FORTUNE -- When University of Missouri defensive end and likely NFL draft pick Michael Sam announced publicly on Sunday that he is gay, reaction to the news that the NFL would have its very first openly homosexual player was mostly positive.
Other NFL players credited Sam for being brave and called him a pioneer. First Lady Michelle Obama tweeted that Sam was "an inspiration to all of us."
But when Sports Illustrated surveyed eight NFL insiders -- executives and coaches whose identities are anonymous -- their responses to Sam's announcement were strikingly different.
A personnel assistant at the NFL told SI that adding a gay player to a team would "chemically imbalance an NFL locker room and meeting room." A league scout predicted that Sam's stock as a draft pick would sink: "I just know with this going on this is going to drop him down. There's no question about it. It's human nature. Do you want to be the team to quote-unquote 'break that barrier?'" Another person told SI that Sam's sexuality would be a distraction for the team, which would count as a strike against Sam on draft day.
Those statements stands in stark contrast to the NFL's policy against discrimination based on sexual orientation that the league re-released in April 2013 after several draft prospects complained that they'd been asked if they had wives or girlfriends. The policy states that "there will be no discrimination in any form against any player by the Management Council, any Club or by the National Football League Players Association because of race, religion, national origin, sexual orientation."
If the comments made to Sports Illustrated are any measure, the league's policies can be considered abject failures. And in this sense, the NFL is just another workplace where policy and culture fail to meet.
It's certainly not easy to get dozens, hundreds, or even thousands of employees to adhere to a common code of conduct, but a two-pronged approach is best, says GLAAD president Sarah Kate Ellis. One prong is instituting internal policies against discrimination, she says. But that's not enough.

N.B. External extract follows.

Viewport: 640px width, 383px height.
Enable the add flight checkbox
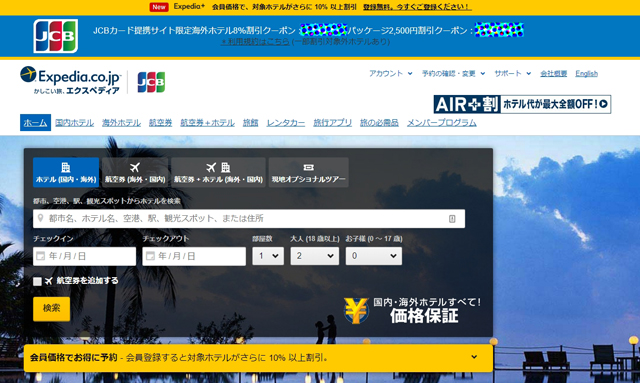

A company must also exhibit those corporate values to the outside world. "Senior management and executives set the tone and culture at a corporation," Ellis says, so their public recognition of LGBT rights carries a lot of weight.
Likewise, when the Human Rights Campaign compiles its Corporate Equity Index, which measures corporations' LGBT policies, it ranks companies based on four criteria: explicit workplace protection based on sexual orientation and gender, fully inclusive benefits for LGBT employees, workplace resources that are dedicated to nondiscrimination policies, and public support for LGBT equity.
In releasing its statement on Sunday, the NFL missed an opportunity to address that last criterion and incite a larger cultural change. Instead of applauding Sam for coming out and reiterating its supposed inclusiveness, it reacted as if his announcement was an isolated incident: "We admire Michael Sam's honesty and courage. Michael is a football player. Any player with ability and determination can succeed in the NFL. We look forward to welcoming and supporting Michael Sam in 2014," the statement said.
Efforts to stop discrimination at the private level are particularly important because firing an employee for being lesbian, gay, or bisexual is still legal in 29 states. Terminating the employment of a transsexual individual is legal in 33 states, Ellis says. That's due in large part to the House of Representative's failure to pass the Employment Anti-Discrimination Act, which would ban workplace discrimination against gay and transgender employees. The legislation made it through the Senate in November by a 64-32 margin; it's now stalled in the House, which has yet to bring it to a vote.
But as the NFL has demonstrated, policy isn't everything. Ellis put it this way, "It's one thing to be able to get married; it's another thing to display that wedding photo on your desk."